もう一度同じものを見たいとか、終わらずに踊り続けて欲しいとかじゃない。

その感情を遥かに上回るほどの満足感を与えてくれた。

これ以上ないほどのセドの想いは僕の過去のこととか、不安とか、後ろ向きな考えとかを全部包み込んでくれる。

無くなるわけじゃない。マイナスな気持ちを無くすんじゃなくて、それごと僕を包み込んでくれる。

セドの腕が下り、部屋全体が明るくなった途端に僕は走った。

人生で初めて走った。

これまで狭い空間にいて走ることなんてなかったから走るという単語しか知らなかった。

走り方なんて知らなくてきっとスピードは歩く時とそんなに変わらない。

それでも走った。

この壮大なラブレターに返事をしなければいけないから。

少し息の上がっているセドに飛びつくとふらつくこともなく僕を抱き止めてくれたから、その勢いに任せて彼の唇に自分の唇を密着させた。

目を閉じた際に流れた涙は僕の気持ちがこのキスだけではセドに伝えきれなくて溢れてしまった分だ。

「セド、ありがとう。
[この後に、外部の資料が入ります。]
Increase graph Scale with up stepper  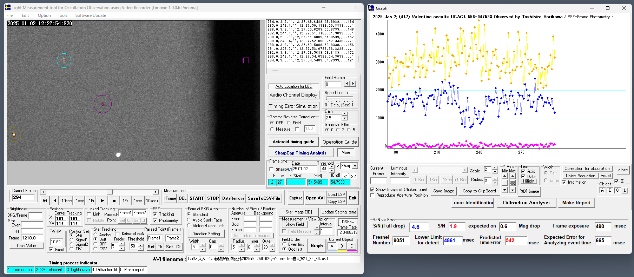(x=495, y=168)
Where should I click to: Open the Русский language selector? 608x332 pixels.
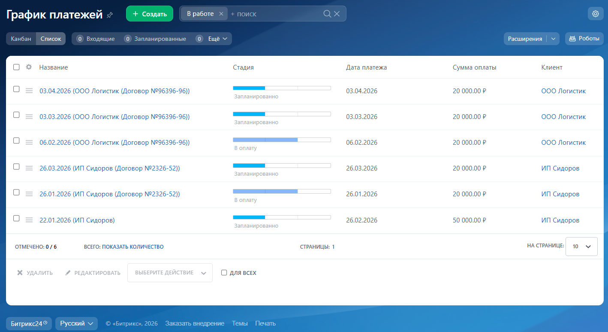[x=76, y=323]
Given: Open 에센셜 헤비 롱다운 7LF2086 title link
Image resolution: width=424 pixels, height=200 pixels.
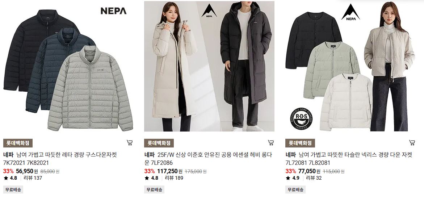Looking at the screenshot, I should [x=208, y=159].
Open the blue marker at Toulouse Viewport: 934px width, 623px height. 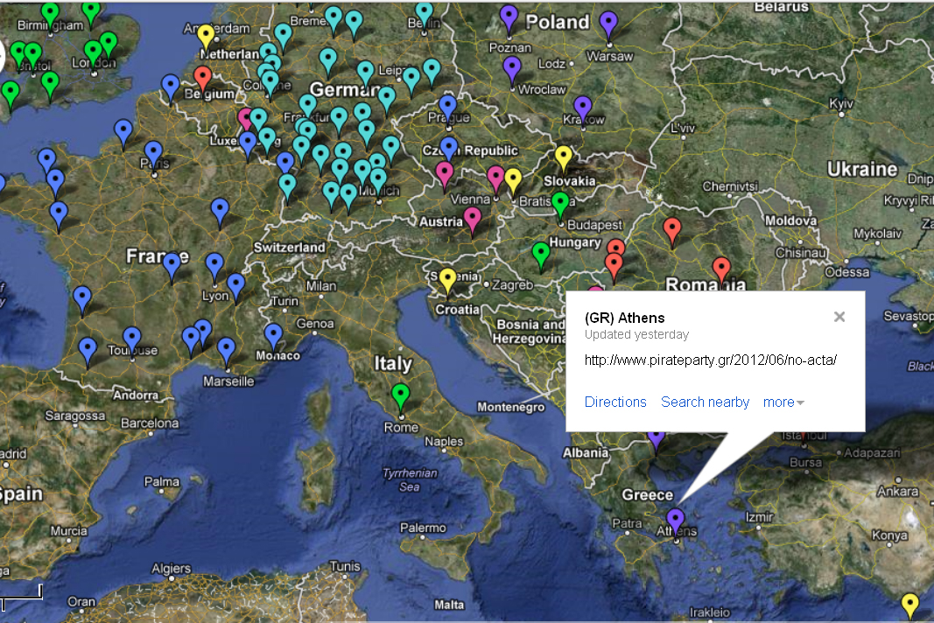coord(132,337)
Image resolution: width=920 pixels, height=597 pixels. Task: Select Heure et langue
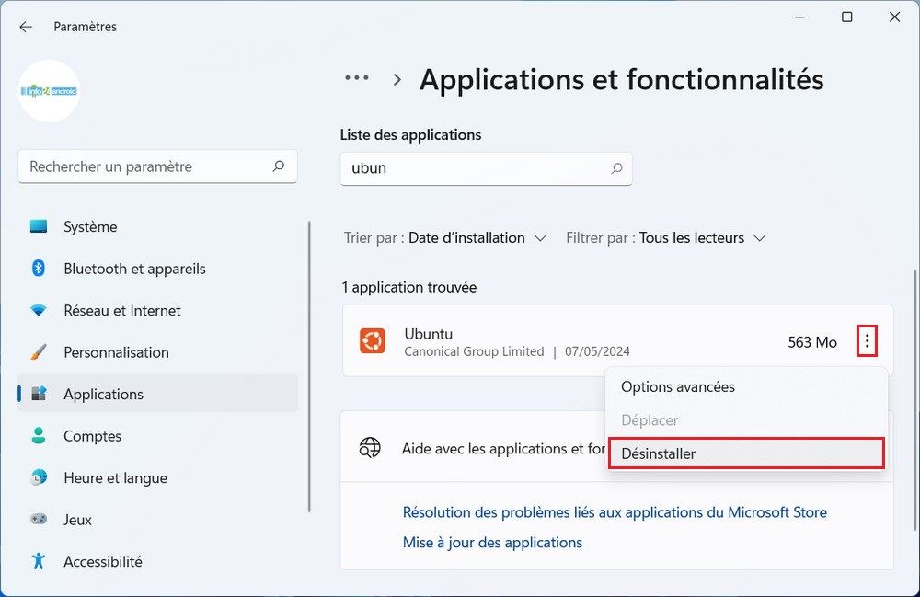[x=115, y=477]
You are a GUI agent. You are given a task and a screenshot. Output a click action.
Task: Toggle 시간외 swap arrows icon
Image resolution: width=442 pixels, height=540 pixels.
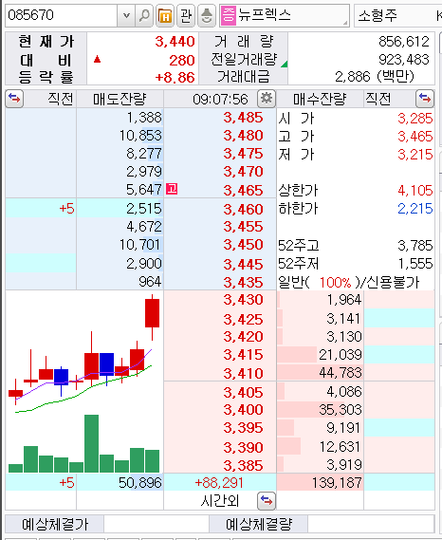[267, 501]
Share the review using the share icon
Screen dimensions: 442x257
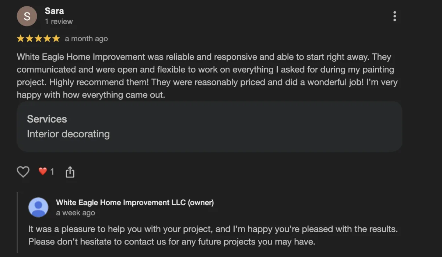pyautogui.click(x=70, y=172)
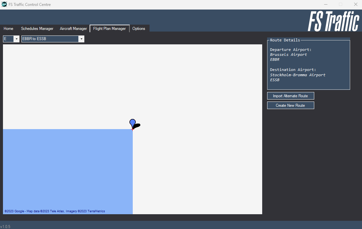This screenshot has width=362, height=229.
Task: Click the FS Traffic application icon in titlebar
Action: (4, 4)
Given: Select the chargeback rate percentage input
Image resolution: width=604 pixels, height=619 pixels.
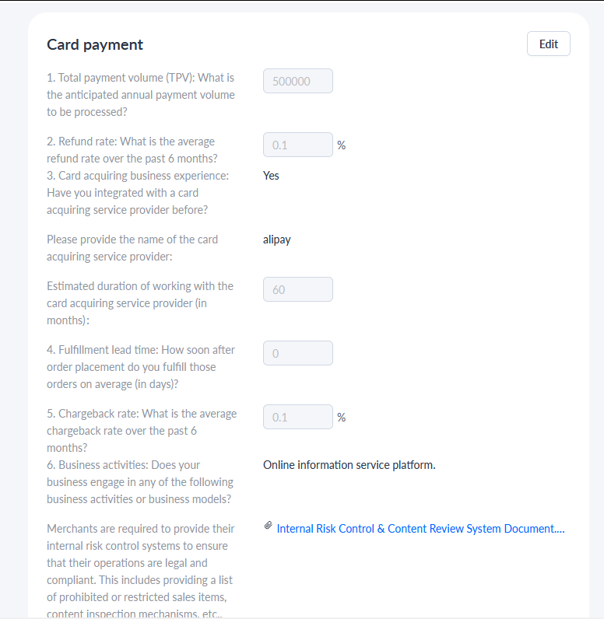Looking at the screenshot, I should [x=298, y=417].
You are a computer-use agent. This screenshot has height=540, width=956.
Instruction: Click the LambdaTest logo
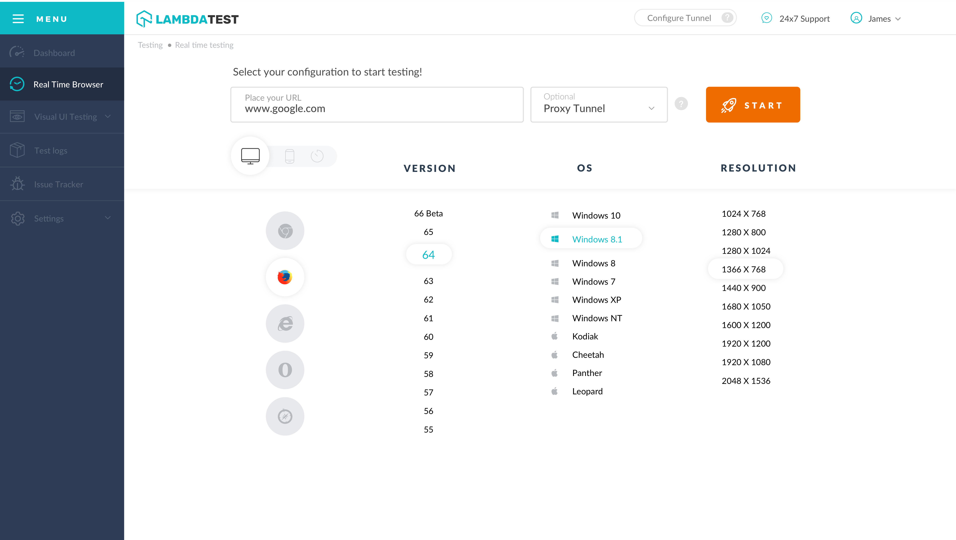point(187,19)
僕、セドの気持ちが嬉しい。」

「ルイ、僕と出会ってくれてありがとう。改めて言わせて欲しい。






僕と結婚してください。

僕の婚約者になってください。」

「うん!なる!!!僕をっ、セドの婚約者にしてください!!僕と、将来結婚してください!!」

この日のことを一生忘れないと思うんだ。どれだけ幸せなことがあってもこれを超えられるものなんて絶対ない。

セドが最近難しい顔してる日が多いからきっと何か良くないことが起きてるんでしょ?お父様とルイには聞かせないでおこうって言ってるのを聞いてしまったから、僕に関することなんだって分かってる。

もう僕諦めない。

たとえルーチェがどうなろうとセドの側を離れない。

こんなに僕に気持ちをぶつけてくれた人に対して、僕が諦めちゃうのは失礼だから。

僕が諦めるという行為をすることはセドを傷つけることになるから。

だから僕は諦めない。

そう誓えたからこのプロポーズの3日後の今日、ニアを目の前にしても僕はあの頃と違う。

ただ何も言わずに耐えるだけの僕じゃない。

怖い感情は無くならないけど、セドの想いに応えられるように生きたいから

「セドリックの婚約者は私よ!!!!お前なんかただの疫病神よ!!!死ね!!!!」

そう言われたって

「セドの、婚約者はっ・・僕だ!」

初めてニアに言い返せた。

セドは、僕を強くしてくれた。

僕を、1人の人間にしてくれた。